Tijuana's mayor hasn't helped ease tensions over the migrants.

"I would dare say that not all of them are migrants," Mayor Juan Manuel Gastélum said last week in an interview with Milenio television, suggesting some members of the caravan were criminal infiltrators. "Sure, there are some good people in the caravan, but many are very bad for the city."

Gastélum said four alleged members of the caravan had been arrested for unspecified crimes.

"Human rights are for only upstanding humans," he said, creating a perverse turn of phrase in Spanish.

The Tijuana mayor has been seen sporting a Trump-style "Make Tijuana Great Again" hat. But Gastélum is not a popular leader: A poll in March gave him just 4 percent approval from residents. The murder rate in the city has spiked during his tenure.

The Tijuana city government is providing a stadium for the migrant shelter, as well as blankets, sleeping pads, food and some basic medical care. Nonprofit humanitarian groups are adding to that support.

But Gastélum says Tijuana lacks the funds to continue supporting the migrants, who he thinks will be in the city for more than six months to be processed through the U.S. asylum system, and has requested support from Mexico's federal authorities.

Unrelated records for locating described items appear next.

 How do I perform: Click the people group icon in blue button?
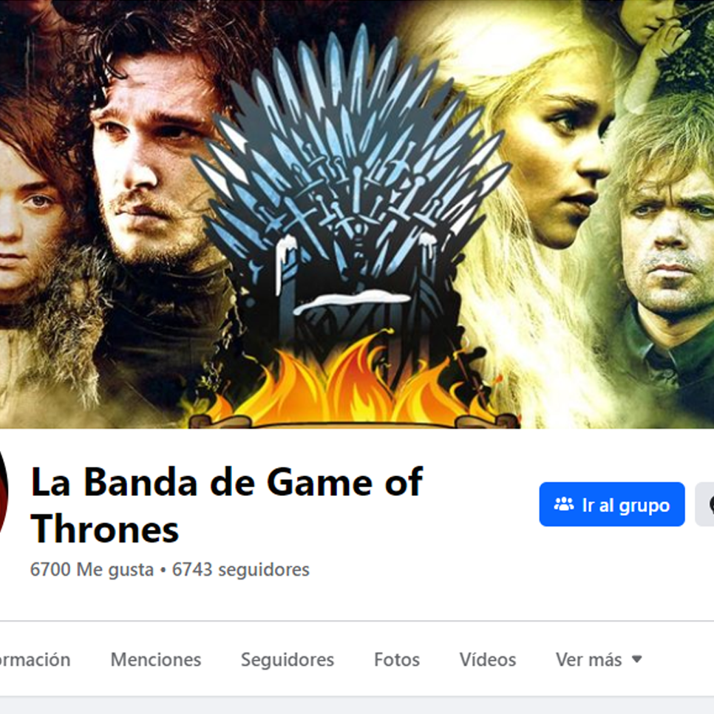tap(564, 504)

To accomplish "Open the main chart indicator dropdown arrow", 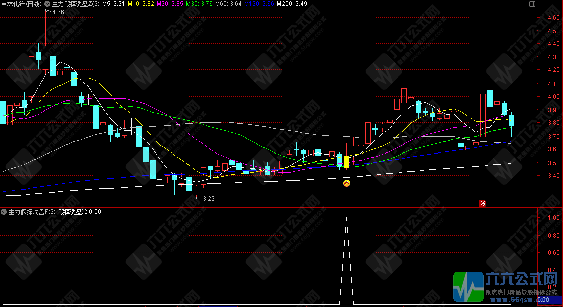I will point(47,4).
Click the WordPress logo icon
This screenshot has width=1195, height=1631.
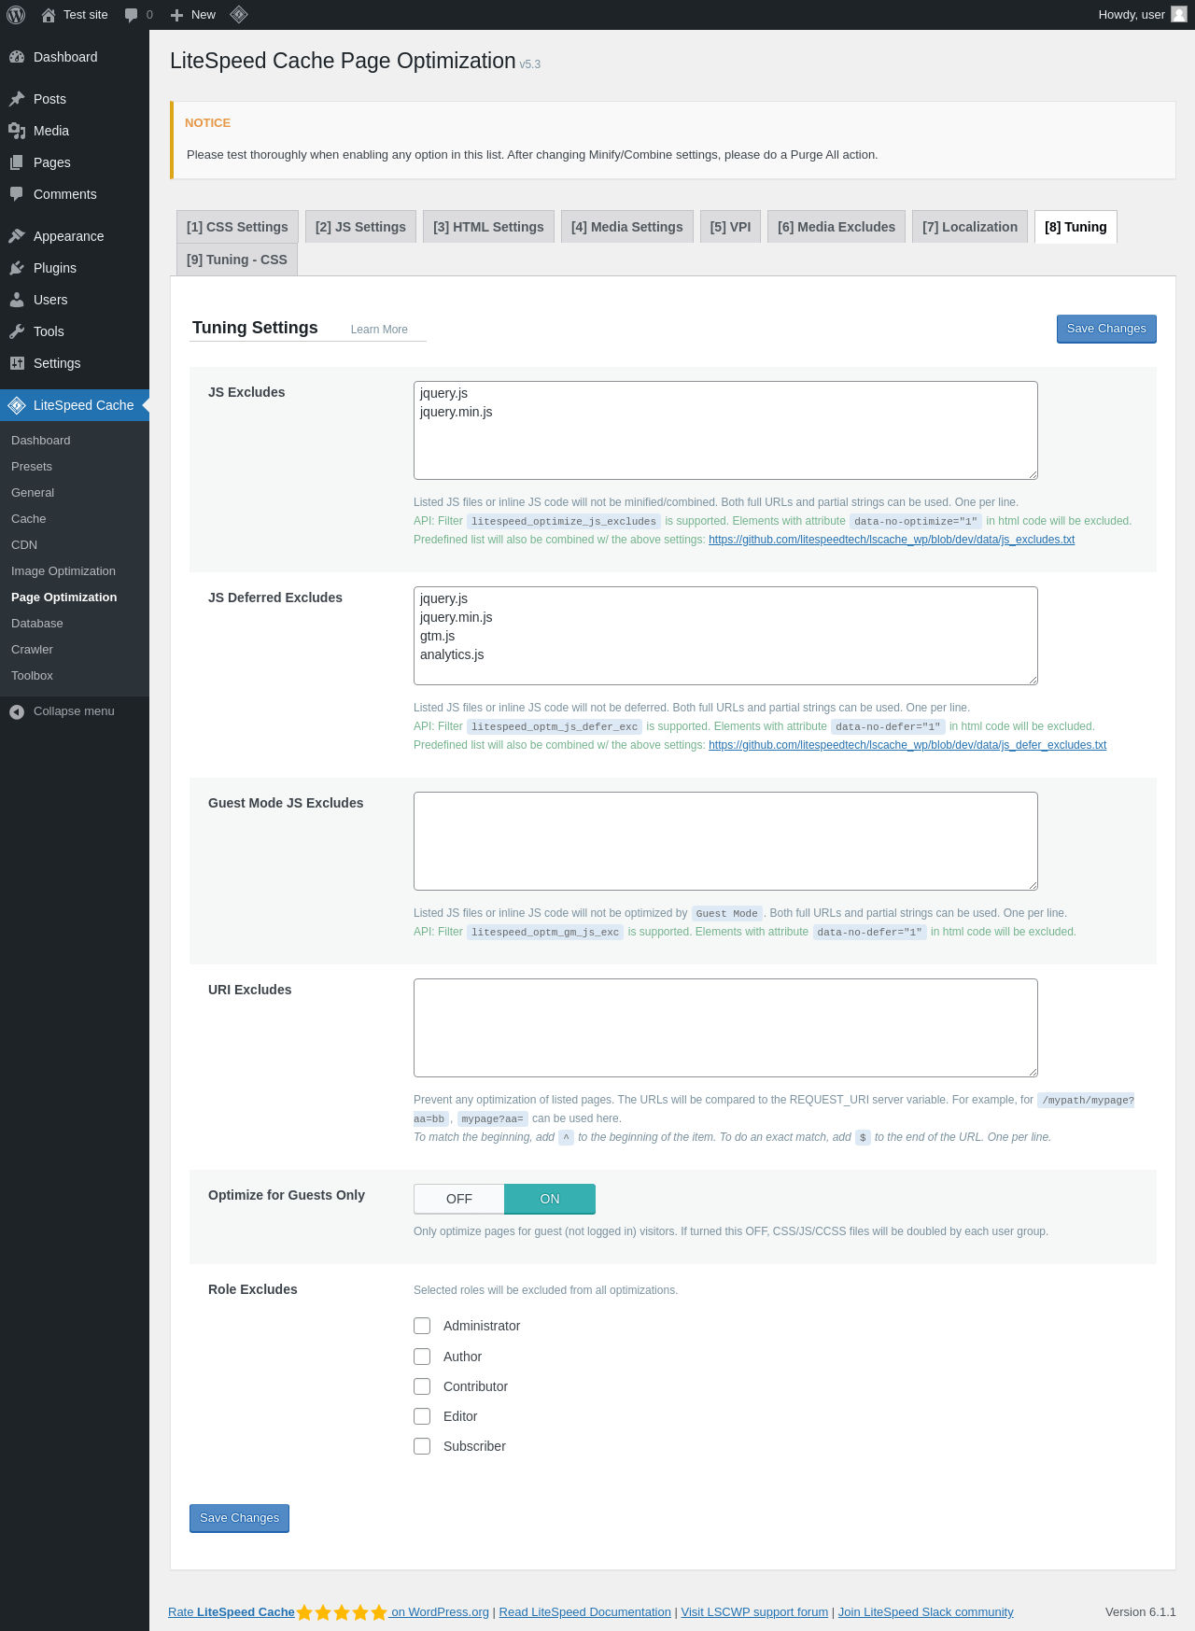click(x=16, y=15)
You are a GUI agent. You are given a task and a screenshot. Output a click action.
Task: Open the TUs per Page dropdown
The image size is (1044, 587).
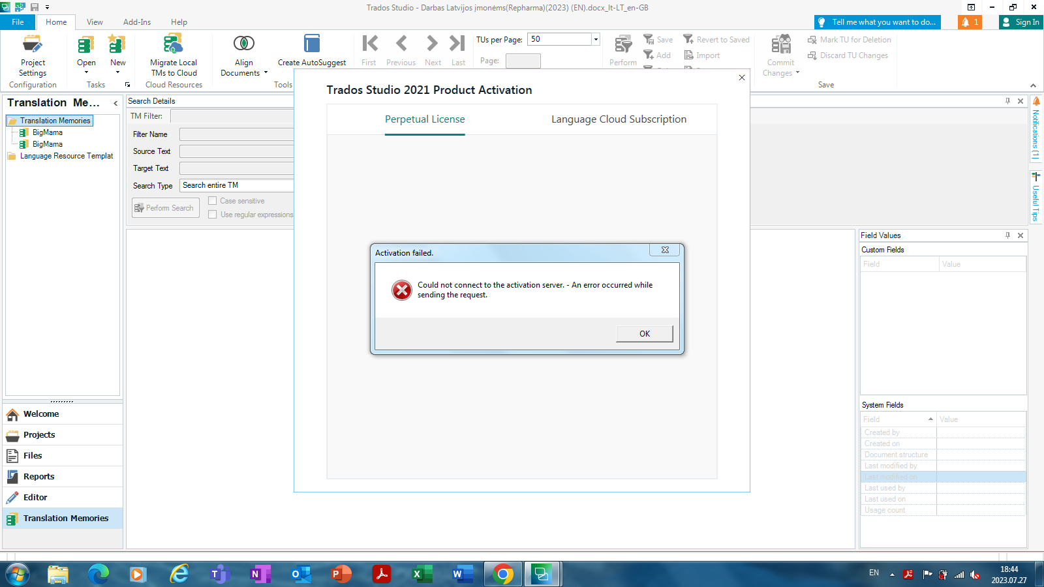pyautogui.click(x=594, y=39)
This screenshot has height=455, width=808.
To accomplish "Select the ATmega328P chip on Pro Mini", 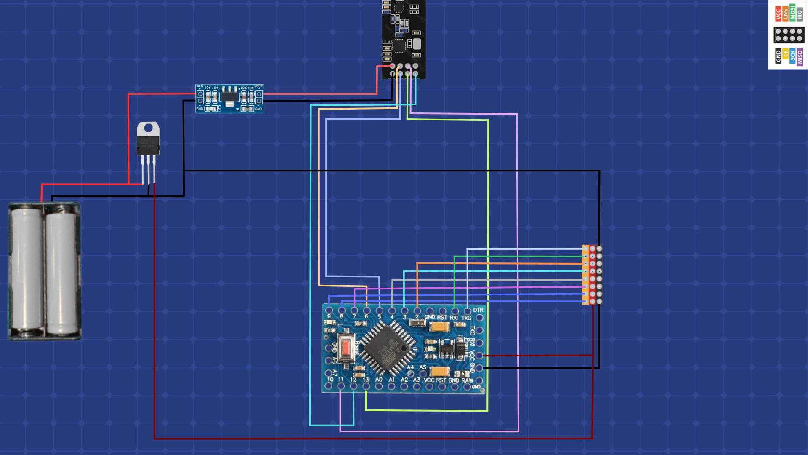I will 387,348.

The tensions are unlikely to die down soon: According to nonprofits at shelters in the border city Mexicali, 2,000 caravan members are expected to arrive in Tijuana in coming days. Another caravan of roughly 1,500 migrants is just north of Mexico City, according to a human rights commission that set up a shelter in the capital. Smaller contingents continue in southern Mexico.

Even before the caravan reached the city earlier this month, migrants in Tijuana created an informal list of names to keep track of those hoping to seek asylum in the U.S. As caravan members have added their names, the list recently surpassed 3,000.

"I'm not sure what we're going to do," said Cristian Menéndez, a 32-year-old Honduran, traveling with his girlfriend and her two children. "We all know we want to request asylum but I haven't heard about the list. We don't know how long this will take. We don't know how long there will be food for us to eat."